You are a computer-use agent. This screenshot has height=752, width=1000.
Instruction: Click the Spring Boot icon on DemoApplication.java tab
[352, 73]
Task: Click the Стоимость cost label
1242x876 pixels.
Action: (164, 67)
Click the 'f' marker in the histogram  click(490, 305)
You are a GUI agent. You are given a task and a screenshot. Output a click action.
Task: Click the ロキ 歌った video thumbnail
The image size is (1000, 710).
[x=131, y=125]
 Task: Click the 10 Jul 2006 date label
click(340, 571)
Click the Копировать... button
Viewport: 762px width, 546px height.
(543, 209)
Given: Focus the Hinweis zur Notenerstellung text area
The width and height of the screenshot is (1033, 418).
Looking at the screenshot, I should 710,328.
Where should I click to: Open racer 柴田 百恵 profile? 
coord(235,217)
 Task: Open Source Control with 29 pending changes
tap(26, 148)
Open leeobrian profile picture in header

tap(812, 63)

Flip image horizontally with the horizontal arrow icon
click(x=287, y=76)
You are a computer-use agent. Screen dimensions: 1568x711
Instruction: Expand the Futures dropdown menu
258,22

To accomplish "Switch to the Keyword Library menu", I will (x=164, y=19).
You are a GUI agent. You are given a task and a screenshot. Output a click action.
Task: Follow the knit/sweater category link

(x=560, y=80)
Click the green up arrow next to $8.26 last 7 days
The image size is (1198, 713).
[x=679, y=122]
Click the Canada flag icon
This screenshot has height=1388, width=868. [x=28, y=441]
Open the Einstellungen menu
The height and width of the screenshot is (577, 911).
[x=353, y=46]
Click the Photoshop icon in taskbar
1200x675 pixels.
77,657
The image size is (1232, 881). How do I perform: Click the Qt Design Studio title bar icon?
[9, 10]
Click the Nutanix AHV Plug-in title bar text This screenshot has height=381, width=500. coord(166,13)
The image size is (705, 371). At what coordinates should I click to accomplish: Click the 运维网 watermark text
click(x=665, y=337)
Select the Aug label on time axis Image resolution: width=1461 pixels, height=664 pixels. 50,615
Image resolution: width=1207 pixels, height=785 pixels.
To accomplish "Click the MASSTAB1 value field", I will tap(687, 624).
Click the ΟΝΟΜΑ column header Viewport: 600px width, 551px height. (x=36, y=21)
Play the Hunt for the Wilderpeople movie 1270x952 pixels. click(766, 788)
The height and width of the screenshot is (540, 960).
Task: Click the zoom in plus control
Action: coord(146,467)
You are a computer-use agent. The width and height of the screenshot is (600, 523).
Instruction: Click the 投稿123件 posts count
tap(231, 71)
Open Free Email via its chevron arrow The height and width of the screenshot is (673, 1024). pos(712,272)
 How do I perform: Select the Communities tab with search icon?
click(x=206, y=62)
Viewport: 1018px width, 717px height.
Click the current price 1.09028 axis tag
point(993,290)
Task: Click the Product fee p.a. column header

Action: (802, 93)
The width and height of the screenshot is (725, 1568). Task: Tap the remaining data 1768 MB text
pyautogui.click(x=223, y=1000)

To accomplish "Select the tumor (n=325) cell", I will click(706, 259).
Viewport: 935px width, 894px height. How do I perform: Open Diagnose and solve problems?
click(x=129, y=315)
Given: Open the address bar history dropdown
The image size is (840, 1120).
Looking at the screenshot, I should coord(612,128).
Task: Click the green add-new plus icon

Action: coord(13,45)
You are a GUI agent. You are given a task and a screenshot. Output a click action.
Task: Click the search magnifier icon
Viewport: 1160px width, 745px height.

▶ What is required:
From the first line of the data above through the line containing "Click the ΟΝΟΜΑ", set each line down again exactly; include both ends and omit everything else.

▶ Written response:
You are a computer-use agent. This screenshot has height=752, width=1000.
Instruction: Click the Spring Boot icon on DemoApplication.java tab
[352, 73]
Task: Click the Стоимость cost label
1242x876 pixels.
Action: (164, 67)
Click the 'f' marker in the histogram  click(490, 305)
You are a GUI agent. You are given a task and a screenshot. Output a click action.
Task: Click the ロキ 歌った video thumbnail
The image size is (1000, 710).
[x=131, y=125]
 Task: Click the 10 Jul 2006 date label
click(340, 571)
Click the Копировать... button
Viewport: 762px width, 546px height.
(543, 209)
Given: Focus the Hinweis zur Notenerstellung text area
The width and height of the screenshot is (1033, 418).
Looking at the screenshot, I should 710,328.
Where should I click to: Open racer 柴田 百恵 profile? 
coord(235,217)
 Task: Open Source Control with 29 pending changes
tap(26, 148)
Open leeobrian profile picture in header

tap(812, 63)

Flip image horizontally with the horizontal arrow icon
click(x=287, y=76)
You are a computer-use agent. Screen dimensions: 1568x711
Instruction: Expand the Futures dropdown menu
258,22

To accomplish "Switch to the Keyword Library menu", I will (x=164, y=19).
You are a GUI agent. You are given a task and a screenshot. Output a click action.
Task: Follow the knit/sweater category link

(x=560, y=80)
Click the green up arrow next to $8.26 last 7 days
The image size is (1198, 713).
[x=679, y=122]
Click the Canada flag icon
This screenshot has height=1388, width=868. [x=28, y=441]
Open the Einstellungen menu
The height and width of the screenshot is (577, 911).
[x=353, y=46]
Click the Photoshop icon in taskbar
1200x675 pixels.
77,657
The image size is (1232, 881). How do I perform: Click the Qt Design Studio title bar icon?
[9, 10]
Click the Nutanix AHV Plug-in title bar text This screenshot has height=381, width=500. coord(166,13)
The image size is (705, 371). At what coordinates should I click to accomplish: Click the 运维网 watermark text
click(x=665, y=337)
Select the Aug label on time axis Image resolution: width=1461 pixels, height=664 pixels. 50,615
Image resolution: width=1207 pixels, height=785 pixels.
To accomplish "Click the MASSTAB1 value field", I will tap(687, 624).
Click the ΟΝΟΜΑ column header Viewport: 600px width, 551px height. (x=36, y=21)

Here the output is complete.